◆ Exercise brief
Swap "hamburger menu" for "overflow menu" in everything from "Given: Open the Session dropdown menu" down to "will click(549, 534).", and write out those lines again with nothing else changed.

◆ Word and element location data
::::::::::
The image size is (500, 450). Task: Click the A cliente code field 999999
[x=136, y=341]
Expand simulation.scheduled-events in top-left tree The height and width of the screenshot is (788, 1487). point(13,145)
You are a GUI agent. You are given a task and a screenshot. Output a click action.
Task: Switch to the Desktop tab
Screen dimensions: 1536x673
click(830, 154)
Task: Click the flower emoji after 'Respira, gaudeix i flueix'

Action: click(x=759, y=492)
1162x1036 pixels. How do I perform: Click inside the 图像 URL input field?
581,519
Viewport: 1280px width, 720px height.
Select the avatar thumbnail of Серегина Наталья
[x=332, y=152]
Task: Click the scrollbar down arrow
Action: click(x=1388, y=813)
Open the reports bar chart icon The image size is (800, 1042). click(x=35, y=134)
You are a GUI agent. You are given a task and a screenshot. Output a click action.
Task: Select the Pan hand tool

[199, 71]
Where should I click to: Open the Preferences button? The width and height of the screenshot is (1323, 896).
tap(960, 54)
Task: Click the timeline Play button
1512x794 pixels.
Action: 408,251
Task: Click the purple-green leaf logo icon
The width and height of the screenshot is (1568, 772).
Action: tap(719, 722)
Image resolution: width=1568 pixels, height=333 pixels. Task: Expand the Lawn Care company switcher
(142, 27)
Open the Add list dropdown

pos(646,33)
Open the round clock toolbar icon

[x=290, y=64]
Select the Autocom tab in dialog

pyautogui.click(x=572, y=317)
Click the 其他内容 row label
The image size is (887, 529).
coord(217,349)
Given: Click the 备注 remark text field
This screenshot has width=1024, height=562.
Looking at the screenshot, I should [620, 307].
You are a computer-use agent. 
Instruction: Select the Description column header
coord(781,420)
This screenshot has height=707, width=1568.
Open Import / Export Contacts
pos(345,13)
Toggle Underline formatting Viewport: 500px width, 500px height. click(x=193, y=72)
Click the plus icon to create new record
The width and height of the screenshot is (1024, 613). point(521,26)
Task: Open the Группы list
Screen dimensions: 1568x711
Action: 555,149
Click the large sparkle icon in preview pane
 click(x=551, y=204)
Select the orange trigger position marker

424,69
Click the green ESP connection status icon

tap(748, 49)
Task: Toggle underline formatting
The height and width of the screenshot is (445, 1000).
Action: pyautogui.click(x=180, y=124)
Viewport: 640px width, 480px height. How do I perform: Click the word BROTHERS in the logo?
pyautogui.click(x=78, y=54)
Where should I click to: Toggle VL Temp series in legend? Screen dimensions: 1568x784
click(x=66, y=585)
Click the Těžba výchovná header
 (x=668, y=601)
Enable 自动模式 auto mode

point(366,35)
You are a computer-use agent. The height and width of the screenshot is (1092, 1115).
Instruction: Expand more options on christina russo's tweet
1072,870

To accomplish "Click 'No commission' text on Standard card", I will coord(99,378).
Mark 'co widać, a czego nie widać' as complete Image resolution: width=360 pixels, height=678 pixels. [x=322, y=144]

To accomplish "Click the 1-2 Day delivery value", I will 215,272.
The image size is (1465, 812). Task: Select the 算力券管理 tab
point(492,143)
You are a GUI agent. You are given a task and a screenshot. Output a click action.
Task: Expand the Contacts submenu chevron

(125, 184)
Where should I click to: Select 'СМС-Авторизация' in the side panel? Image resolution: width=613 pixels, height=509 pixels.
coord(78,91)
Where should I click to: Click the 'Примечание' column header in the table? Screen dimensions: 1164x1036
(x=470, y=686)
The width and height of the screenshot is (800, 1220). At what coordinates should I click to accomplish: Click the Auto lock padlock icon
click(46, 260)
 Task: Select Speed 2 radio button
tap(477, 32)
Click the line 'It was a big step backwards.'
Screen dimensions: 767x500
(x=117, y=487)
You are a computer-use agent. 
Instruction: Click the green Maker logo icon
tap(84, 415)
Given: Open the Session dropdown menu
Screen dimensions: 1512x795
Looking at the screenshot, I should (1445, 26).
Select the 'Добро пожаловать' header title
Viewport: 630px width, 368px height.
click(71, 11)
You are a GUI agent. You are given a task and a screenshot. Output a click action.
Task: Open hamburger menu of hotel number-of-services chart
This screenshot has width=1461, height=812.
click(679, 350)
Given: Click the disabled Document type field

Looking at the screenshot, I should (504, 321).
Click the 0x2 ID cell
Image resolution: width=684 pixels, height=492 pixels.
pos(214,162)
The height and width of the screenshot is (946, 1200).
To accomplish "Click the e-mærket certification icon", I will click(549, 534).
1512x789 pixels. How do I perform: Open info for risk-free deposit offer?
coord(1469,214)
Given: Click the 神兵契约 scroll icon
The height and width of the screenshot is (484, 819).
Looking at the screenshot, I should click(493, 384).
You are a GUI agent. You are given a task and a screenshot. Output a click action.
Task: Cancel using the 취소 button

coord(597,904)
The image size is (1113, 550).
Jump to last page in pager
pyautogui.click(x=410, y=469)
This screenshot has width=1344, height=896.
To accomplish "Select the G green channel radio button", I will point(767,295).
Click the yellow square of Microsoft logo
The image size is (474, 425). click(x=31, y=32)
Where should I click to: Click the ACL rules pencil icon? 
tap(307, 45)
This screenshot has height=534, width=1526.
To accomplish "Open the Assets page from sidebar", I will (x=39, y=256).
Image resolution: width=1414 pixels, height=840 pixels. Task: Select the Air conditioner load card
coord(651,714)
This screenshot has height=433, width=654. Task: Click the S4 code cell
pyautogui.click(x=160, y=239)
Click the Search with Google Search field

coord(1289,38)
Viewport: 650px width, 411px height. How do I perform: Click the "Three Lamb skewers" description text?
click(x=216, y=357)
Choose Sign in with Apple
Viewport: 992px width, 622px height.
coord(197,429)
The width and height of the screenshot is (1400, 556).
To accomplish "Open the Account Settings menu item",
::::::::::
◆ The answer
Given: Open the Session dropdown menu
Screen dimensions: 1512x795
Looking at the screenshot, I should (1445, 26).
Select the 'Добро пожаловать' header title
Viewport: 630px width, 368px height.
click(71, 11)
You are a GUI agent. You are given a task and a screenshot. Output a click action.
Task: Open overflow menu of hotel number-of-services chart
This screenshot has width=1461, height=812.
click(679, 350)
Given: Click the disabled Document type field

Looking at the screenshot, I should (504, 321).
Click the 0x2 ID cell
Image resolution: width=684 pixels, height=492 pixels.
pos(214,162)
The height and width of the screenshot is (946, 1200).
To accomplish "Click the e-mærket certification icon", I will click(549, 534).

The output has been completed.